Visceral artery aneurysm is an extremely rare condition with a reported incidence of approximately 0.01–2% [9]. Previous cases in the literature have reported predominate locations were in the splenic artery (60%), hepatic artery (20%), celiac trunk (5.5%), superior mesenteric artery (4%), gastric and gastroepiploic arteries (4%), intestinal arteries (3%), and the pancreaticoduodenal arteries (2%). The etiology of visceral artery aneurysm is typically atherosclerosis occurring approximately 32% of the time, followed by medial degeneration (24%), abdominal trauma (22%), infection/inflammation (10%), and other causes such as connective tissue disorders, hyperflow conditions and vasculitis (12%) [10]. There have been very few documented cases of omental artery vessel aneurysm and rupture (Table 1).

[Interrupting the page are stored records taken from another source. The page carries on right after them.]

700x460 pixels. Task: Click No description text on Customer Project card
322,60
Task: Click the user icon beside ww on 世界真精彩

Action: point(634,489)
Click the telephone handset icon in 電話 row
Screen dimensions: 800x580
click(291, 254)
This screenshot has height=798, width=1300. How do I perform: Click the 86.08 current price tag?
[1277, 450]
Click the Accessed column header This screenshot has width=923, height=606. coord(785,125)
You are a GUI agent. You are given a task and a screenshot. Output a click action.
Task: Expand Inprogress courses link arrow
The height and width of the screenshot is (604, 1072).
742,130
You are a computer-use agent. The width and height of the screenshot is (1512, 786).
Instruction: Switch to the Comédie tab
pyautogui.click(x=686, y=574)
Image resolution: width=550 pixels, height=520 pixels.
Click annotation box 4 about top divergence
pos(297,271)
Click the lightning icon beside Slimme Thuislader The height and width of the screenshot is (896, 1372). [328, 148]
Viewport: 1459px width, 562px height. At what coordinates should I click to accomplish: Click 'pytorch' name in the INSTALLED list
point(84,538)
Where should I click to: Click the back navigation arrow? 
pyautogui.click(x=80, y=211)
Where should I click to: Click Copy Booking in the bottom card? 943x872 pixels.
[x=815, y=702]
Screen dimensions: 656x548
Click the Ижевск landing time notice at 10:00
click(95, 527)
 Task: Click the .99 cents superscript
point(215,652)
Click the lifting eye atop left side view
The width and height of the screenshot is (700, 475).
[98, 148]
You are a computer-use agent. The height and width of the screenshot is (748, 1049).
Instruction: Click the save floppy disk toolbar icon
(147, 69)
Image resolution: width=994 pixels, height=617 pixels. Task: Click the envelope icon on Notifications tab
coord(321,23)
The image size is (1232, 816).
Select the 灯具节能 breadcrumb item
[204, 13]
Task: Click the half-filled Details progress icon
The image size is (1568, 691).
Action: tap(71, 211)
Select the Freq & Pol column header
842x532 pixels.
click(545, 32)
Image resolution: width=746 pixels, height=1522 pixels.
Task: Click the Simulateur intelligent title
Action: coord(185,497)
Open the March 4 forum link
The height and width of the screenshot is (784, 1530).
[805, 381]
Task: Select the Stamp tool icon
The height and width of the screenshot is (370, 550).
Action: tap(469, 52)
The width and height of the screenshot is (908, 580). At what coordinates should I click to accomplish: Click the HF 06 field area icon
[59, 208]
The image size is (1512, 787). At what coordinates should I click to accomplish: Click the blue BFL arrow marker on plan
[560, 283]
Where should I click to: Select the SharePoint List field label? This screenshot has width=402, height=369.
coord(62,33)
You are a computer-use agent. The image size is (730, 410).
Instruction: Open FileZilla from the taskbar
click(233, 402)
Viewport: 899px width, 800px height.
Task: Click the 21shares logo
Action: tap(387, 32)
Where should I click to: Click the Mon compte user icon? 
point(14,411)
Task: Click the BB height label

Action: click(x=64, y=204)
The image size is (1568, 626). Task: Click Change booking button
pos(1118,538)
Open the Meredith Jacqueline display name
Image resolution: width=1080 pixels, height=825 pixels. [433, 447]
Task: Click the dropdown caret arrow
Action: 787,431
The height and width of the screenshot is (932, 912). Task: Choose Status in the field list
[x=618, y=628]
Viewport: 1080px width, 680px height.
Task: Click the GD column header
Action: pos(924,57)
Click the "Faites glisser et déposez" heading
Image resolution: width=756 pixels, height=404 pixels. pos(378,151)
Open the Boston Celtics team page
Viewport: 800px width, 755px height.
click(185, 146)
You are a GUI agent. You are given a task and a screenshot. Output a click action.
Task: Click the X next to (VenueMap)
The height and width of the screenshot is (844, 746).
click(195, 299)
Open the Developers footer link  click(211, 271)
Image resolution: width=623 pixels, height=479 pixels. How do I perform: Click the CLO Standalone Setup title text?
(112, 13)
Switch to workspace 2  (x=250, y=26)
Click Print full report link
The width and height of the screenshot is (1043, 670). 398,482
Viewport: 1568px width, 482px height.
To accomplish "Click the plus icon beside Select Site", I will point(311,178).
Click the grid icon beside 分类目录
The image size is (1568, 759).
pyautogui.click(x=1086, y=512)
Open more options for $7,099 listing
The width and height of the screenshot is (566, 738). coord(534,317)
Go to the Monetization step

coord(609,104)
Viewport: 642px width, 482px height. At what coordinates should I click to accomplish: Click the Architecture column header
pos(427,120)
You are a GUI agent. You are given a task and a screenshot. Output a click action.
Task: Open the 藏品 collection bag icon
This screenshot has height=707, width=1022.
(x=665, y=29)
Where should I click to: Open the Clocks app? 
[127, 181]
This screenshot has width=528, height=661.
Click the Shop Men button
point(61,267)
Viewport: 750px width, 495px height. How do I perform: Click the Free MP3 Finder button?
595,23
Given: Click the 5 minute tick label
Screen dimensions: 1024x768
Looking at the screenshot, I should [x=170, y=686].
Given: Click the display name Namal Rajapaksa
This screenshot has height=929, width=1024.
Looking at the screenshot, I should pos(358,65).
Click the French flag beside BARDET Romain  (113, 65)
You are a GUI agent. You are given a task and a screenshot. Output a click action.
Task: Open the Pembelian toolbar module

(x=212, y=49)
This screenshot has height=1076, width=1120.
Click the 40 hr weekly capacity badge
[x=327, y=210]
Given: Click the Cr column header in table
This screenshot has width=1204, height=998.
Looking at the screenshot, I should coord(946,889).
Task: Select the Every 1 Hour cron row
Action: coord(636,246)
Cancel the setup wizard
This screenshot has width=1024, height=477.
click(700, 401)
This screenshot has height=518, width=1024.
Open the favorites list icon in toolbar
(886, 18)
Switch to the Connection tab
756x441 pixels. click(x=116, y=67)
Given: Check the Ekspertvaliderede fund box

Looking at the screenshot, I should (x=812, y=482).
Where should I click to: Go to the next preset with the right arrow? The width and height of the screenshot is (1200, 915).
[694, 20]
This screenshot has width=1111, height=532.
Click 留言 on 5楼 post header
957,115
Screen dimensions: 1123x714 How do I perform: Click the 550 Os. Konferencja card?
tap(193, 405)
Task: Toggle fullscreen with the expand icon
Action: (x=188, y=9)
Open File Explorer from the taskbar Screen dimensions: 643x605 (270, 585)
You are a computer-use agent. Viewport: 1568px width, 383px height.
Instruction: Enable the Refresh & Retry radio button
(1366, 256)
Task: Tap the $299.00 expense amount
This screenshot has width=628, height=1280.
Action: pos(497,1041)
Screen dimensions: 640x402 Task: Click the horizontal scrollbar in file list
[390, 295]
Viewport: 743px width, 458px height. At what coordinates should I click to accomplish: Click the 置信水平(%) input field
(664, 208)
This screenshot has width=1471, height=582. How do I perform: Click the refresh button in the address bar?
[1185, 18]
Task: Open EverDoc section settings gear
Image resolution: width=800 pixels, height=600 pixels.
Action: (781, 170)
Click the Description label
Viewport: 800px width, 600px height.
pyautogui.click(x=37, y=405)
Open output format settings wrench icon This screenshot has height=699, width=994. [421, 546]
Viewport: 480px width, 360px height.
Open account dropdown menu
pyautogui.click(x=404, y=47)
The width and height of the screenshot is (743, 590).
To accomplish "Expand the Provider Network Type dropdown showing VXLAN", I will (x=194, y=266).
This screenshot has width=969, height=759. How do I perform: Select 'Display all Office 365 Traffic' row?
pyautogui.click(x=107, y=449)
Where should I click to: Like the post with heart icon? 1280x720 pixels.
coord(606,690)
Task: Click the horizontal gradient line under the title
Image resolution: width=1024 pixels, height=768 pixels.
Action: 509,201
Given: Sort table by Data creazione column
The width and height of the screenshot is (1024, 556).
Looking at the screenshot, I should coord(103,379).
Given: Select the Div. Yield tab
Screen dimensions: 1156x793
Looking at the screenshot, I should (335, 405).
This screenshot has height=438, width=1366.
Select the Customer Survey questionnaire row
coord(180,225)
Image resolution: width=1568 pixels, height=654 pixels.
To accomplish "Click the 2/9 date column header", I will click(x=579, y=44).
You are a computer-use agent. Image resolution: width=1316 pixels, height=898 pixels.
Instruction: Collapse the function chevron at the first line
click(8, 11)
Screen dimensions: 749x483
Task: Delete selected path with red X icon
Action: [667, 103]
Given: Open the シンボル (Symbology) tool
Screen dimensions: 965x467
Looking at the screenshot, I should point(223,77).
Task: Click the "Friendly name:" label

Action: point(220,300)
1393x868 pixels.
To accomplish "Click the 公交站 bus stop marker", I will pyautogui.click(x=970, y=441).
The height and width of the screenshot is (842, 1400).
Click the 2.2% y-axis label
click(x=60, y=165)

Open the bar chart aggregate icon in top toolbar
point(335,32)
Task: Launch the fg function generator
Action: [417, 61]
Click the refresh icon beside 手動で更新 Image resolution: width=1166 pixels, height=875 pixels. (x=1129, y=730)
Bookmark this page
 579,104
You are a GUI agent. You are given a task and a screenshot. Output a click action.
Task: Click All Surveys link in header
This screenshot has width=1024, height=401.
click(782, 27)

In addition, compiled with the rarity of its etiology due to PAN as seen in our case, there are even fewer reports in the literature of such a case.

Table 1 Compilation of found case reports of omental artery aneurysm rupture [11-17]

Omental artery aneurysms are rare and are associated with a high risk of rupture necessitating prompt treatment. Due to its rarity definitive guidelines regarding indications for intervention or surgery have not yet been established. However, an open surgical approach has been most frequently reported. Kramman et al. reported an endovascular embolization approach that was successful 85% (11/13) of the time [18]. However, in more recent years, there has been a discussion of non-operative management with corticosteroids and cyclophosphamide, which decreases the aneurysm size and increases survival rates up to 80% [19, 20]. In our case, a combination of both open surgical resection and post-operative management with cyclophosphamide and corticosteroids were needed due to the nature of the patient’s urgent clinical presentation.

Conclusion

The treatment of PAN vasculitis with a rare presentation of visceral artery aneurysm is achieved by either operative or non-operative management. Conservative treatment includes the use of corticosteroids and cyclophosphamide and is reserved for patients with non-urgent clinical presentations. Surgical interventions include aneurysm resection or embolization and is reserved for acute abdomens.